La notion de logement abritant le foyer du contribuable constitue une question de fait appréciée souverainement par l’administration sous le contrôle du juge de l’impôt.
Certes l’Administration a assoupli sa position dans le cas de gendarmes occupant un logement de fonction par nécessité absolue de service ; elle a admis, en effet, qu’en raison des inconvénients que peut comporter ce type de logement en caserne, les gendarmes pourraient bénéficier des dispositions relatives à la résidence principale pour une habitation distincte de ce logement de fonction, MAIS à condition qu’elle soit occupée de manière permanente ou quasi permanente par leur épouse, cette solution admise en matière de revenus fonciers (Réponse ministérielle, Budget n° 23633 à M. Pasty. J.O. A.N. Q 14 juillet 1980, p. 2975 ; BODGI 5 B-14-80) étant également applicable, sous réserve des circonstances de fait, en matière de plus-values immobilières.

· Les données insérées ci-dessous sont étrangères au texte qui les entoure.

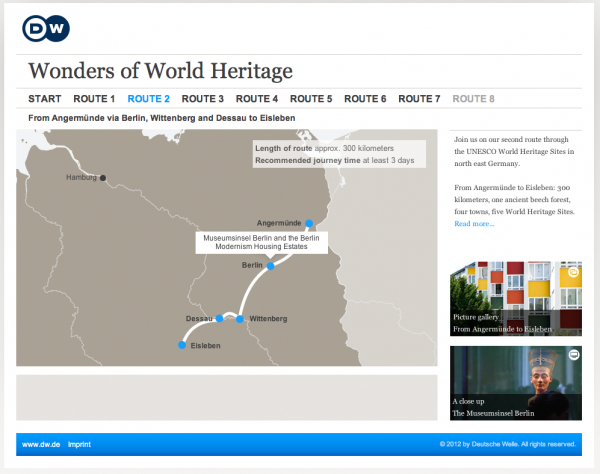This screenshot has width=600, height=474.
Task: Open the www.dw.de footer link
Action: click(41, 444)
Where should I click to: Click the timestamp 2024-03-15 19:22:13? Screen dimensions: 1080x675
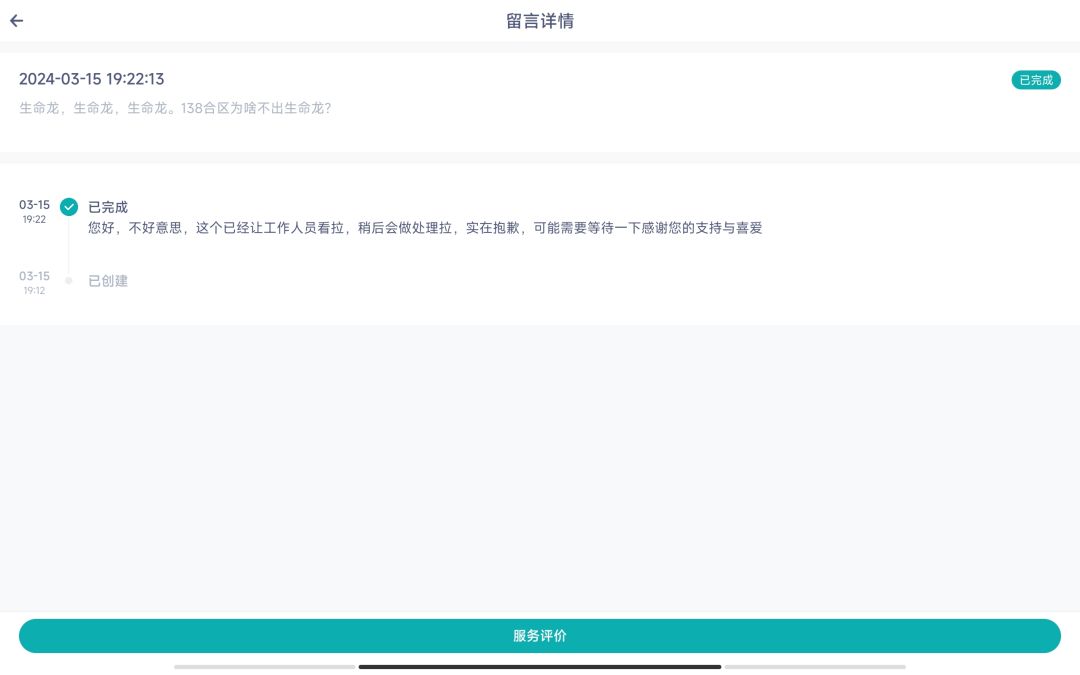point(92,79)
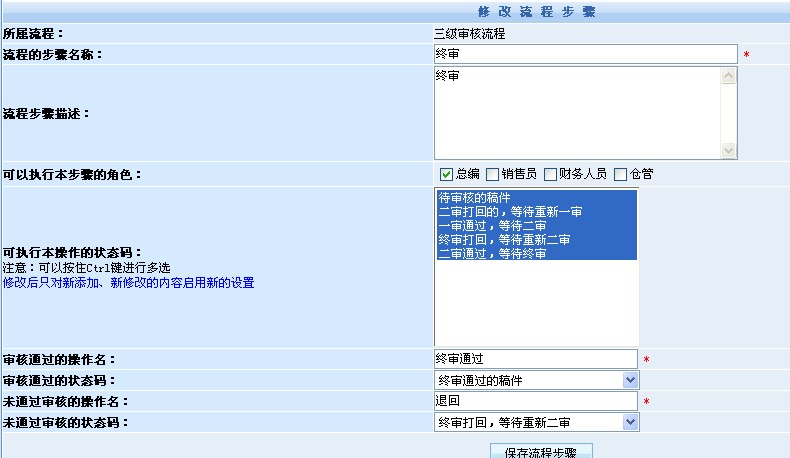The width and height of the screenshot is (790, 458).
Task: Uncheck the 总编 role checkbox
Action: tap(446, 174)
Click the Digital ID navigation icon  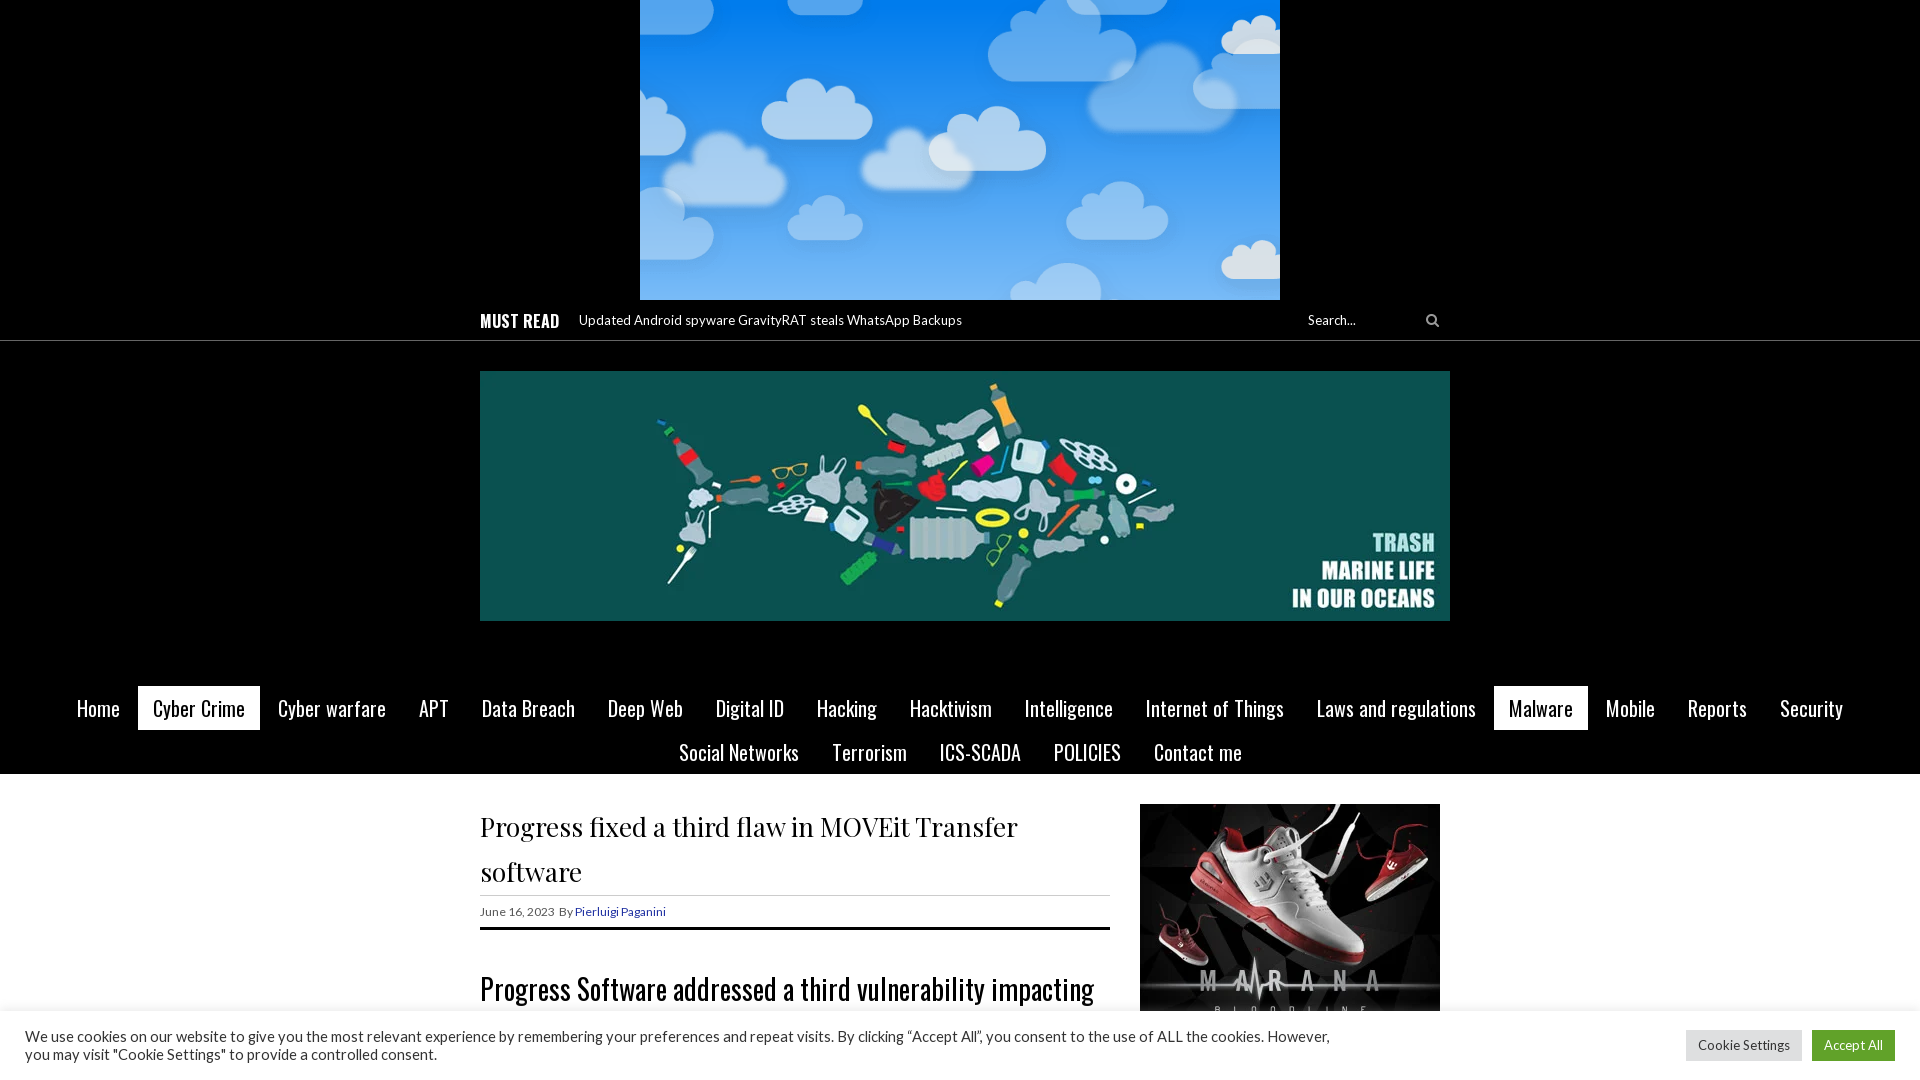[x=750, y=708]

De son côté, le Conseil d’État paraît un peu plus libéral. Il a jugé, en effet, que le directeur d’un service départemental à Digne, occupant seul le logement de fonction qui lui était affecté, et dont l’épouse et les quatre enfants mineurs résidaient dans un logement appartenant aux deux conjoints à Marseille, où l’intéressé rejoignait sa famille dès que ses obligations professionnelles le lui permettaient, était bien fondé à considérer ce dernier logement comme constituant son habitation principale, et, en l’occurrence, à déduire de son revenu imposable les intérêts des emprunts contractés pour l’acquisition dudit logement (Conseil d’Etat, 7e et 9e sous-sect., 14 décembre 1984, req. n° 42.438).